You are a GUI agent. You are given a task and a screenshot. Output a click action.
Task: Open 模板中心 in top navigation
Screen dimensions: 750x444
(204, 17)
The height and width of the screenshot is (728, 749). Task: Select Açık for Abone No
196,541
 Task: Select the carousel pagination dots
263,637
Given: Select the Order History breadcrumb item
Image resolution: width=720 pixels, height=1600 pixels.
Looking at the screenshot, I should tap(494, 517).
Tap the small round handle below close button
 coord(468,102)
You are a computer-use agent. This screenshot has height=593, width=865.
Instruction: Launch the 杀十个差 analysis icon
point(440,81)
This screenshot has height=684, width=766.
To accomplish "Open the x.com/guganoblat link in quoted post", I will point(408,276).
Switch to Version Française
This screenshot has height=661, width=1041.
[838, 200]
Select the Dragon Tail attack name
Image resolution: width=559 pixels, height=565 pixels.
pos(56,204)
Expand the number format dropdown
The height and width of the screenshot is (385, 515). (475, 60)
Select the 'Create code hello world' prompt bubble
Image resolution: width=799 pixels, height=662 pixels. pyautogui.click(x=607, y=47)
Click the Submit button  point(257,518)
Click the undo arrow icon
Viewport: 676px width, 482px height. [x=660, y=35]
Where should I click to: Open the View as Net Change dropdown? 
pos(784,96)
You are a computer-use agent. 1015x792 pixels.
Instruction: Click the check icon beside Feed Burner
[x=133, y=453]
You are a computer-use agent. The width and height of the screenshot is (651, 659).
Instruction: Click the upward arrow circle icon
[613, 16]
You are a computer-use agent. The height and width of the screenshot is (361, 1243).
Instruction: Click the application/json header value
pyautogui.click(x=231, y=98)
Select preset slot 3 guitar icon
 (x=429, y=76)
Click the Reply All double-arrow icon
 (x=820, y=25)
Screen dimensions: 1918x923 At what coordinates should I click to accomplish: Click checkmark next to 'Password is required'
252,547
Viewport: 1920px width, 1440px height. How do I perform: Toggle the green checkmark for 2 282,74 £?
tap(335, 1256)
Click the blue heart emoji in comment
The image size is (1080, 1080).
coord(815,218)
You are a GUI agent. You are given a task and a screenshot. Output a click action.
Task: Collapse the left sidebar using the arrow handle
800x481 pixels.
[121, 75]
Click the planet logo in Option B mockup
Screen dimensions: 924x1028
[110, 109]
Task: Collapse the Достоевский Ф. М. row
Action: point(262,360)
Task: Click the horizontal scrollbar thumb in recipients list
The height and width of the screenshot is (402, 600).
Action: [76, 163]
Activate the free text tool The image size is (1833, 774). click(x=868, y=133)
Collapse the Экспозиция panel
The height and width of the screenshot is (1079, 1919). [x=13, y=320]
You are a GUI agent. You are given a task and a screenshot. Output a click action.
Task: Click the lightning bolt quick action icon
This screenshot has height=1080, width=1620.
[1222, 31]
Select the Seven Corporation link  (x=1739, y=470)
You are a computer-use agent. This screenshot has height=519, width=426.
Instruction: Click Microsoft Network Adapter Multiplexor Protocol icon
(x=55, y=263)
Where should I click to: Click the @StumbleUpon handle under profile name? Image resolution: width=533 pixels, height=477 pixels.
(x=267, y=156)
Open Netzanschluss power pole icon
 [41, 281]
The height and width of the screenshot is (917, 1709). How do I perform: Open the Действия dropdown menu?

++++++++++

■ Prompt
Set down every entry again, exactly as written.

■ Response
You are a GUI agent. You are given a task and a screenshot. Output a click action.
Task: Open 模板中心 in top navigation
Screen dimensions: 750x444
(204, 17)
The height and width of the screenshot is (728, 749). Task: Select Açık for Abone No
196,541
 Task: Select the carousel pagination dots
263,637
Given: Select the Order History breadcrumb item
Image resolution: width=720 pixels, height=1600 pixels.
Looking at the screenshot, I should tap(494, 517).
Tap the small round handle below close button
 coord(468,102)
You are a computer-use agent. This screenshot has height=593, width=865.
Instruction: Launch the 杀十个差 analysis icon
point(440,81)
This screenshot has height=684, width=766.
To accomplish "Open the x.com/guganoblat link in quoted post", I will point(408,276).
Switch to Version Française
This screenshot has height=661, width=1041.
[838, 200]
Select the Dragon Tail attack name
Image resolution: width=559 pixels, height=565 pixels.
pos(56,204)
Expand the number format dropdown
The height and width of the screenshot is (385, 515). (475, 60)
Select the 'Create code hello world' prompt bubble
Image resolution: width=799 pixels, height=662 pixels. pyautogui.click(x=607, y=47)
Click the Submit button  point(257,518)
Click the undo arrow icon
Viewport: 676px width, 482px height. [x=660, y=35]
Where should I click to: Open the View as Net Change dropdown? 
pos(784,96)
You are a computer-use agent. 1015x792 pixels.
Instruction: Click the check icon beside Feed Burner
[x=133, y=453]
You are a computer-use agent. The width and height of the screenshot is (651, 659).
Instruction: Click the upward arrow circle icon
[613, 16]
You are a computer-use agent. The height and width of the screenshot is (361, 1243).
Instruction: Click the application/json header value
pyautogui.click(x=231, y=98)
Select preset slot 3 guitar icon
 (x=429, y=76)
Click the Reply All double-arrow icon
 (x=820, y=25)
Screen dimensions: 1918x923 At what coordinates should I click to accomplish: Click checkmark next to 'Password is required'
252,547
Viewport: 1920px width, 1440px height. How do I perform: Toggle the green checkmark for 2 282,74 £?
tap(335, 1256)
Click the blue heart emoji in comment
The image size is (1080, 1080).
coord(815,218)
You are a GUI agent. You are given a task and a screenshot. Output a click action.
Task: Collapse the left sidebar using the arrow handle
800x481 pixels.
[121, 75]
Click the planet logo in Option B mockup
Screen dimensions: 924x1028
[110, 109]
Task: Collapse the Достоевский Ф. М. row
Action: point(262,360)
Task: Click the horizontal scrollbar thumb in recipients list
The height and width of the screenshot is (402, 600).
Action: [76, 163]
Activate the free text tool The image size is (1833, 774). click(x=868, y=133)
Collapse the Экспозиция panel
The height and width of the screenshot is (1079, 1919). [x=13, y=320]
You are a GUI agent. You are given a task and a screenshot. Output a click action.
Task: Click the lightning bolt quick action icon
This screenshot has height=1080, width=1620.
[1222, 31]
Select the Seven Corporation link  (x=1739, y=470)
You are a computer-use agent. This screenshot has height=519, width=426.
Instruction: Click Microsoft Network Adapter Multiplexor Protocol icon
(x=55, y=263)
Where should I click to: Click the @StumbleUpon handle under profile name? Image resolution: width=533 pixels, height=477 pixels.
(x=267, y=156)
Open Netzanschluss power pole icon
 [41, 281]
The height and width of the screenshot is (917, 1709). How do I perform: Open the Действия dropdown menu?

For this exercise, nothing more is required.